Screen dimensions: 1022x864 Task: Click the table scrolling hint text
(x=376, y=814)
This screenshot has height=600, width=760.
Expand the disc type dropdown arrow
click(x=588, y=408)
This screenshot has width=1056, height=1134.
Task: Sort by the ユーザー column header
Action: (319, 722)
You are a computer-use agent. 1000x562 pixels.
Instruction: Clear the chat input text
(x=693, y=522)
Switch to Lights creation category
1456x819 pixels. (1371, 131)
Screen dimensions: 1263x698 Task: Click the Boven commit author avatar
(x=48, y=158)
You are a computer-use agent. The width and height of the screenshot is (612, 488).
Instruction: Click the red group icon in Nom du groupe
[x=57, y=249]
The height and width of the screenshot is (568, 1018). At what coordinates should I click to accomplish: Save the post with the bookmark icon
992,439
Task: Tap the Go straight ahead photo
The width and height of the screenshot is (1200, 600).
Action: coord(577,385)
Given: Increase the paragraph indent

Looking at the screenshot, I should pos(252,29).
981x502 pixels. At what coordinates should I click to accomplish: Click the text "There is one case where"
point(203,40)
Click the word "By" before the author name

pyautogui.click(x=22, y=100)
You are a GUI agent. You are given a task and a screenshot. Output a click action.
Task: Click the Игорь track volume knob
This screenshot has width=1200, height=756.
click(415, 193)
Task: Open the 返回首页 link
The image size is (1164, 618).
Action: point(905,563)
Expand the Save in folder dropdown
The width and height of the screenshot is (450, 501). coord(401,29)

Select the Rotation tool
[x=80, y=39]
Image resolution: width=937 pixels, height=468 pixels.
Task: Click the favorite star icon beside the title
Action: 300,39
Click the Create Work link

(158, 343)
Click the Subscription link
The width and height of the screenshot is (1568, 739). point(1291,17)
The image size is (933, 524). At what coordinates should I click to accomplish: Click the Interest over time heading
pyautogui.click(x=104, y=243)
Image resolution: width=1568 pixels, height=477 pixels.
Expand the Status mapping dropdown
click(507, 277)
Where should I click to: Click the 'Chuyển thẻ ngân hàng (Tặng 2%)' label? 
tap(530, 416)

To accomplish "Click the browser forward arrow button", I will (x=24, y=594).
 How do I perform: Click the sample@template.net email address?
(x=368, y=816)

• _YOUR INSTRUCTIONS_
Reproduce verbatim every line of the material from the one containing "Select the Rotation tool" down to the end of the material.

• _FINISHED EXERCISE_
Select the Rotation tool
[x=80, y=39]
Image resolution: width=937 pixels, height=468 pixels.
Task: Click the favorite star icon beside the title
Action: 300,39
Click the Create Work link

(158, 343)
Click the Subscription link
The width and height of the screenshot is (1568, 739). point(1291,17)
The image size is (933, 524). At what coordinates should I click to accomplish: Click the Interest over time heading
pyautogui.click(x=104, y=243)
Image resolution: width=1568 pixels, height=477 pixels.
Expand the Status mapping dropdown
click(507, 277)
Where should I click to: Click the 'Chuyển thẻ ngân hàng (Tặng 2%)' label? 
tap(530, 416)

To accomplish "Click the browser forward arrow button", I will (x=24, y=594).
 How do I perform: Click the sample@template.net email address?
(x=368, y=816)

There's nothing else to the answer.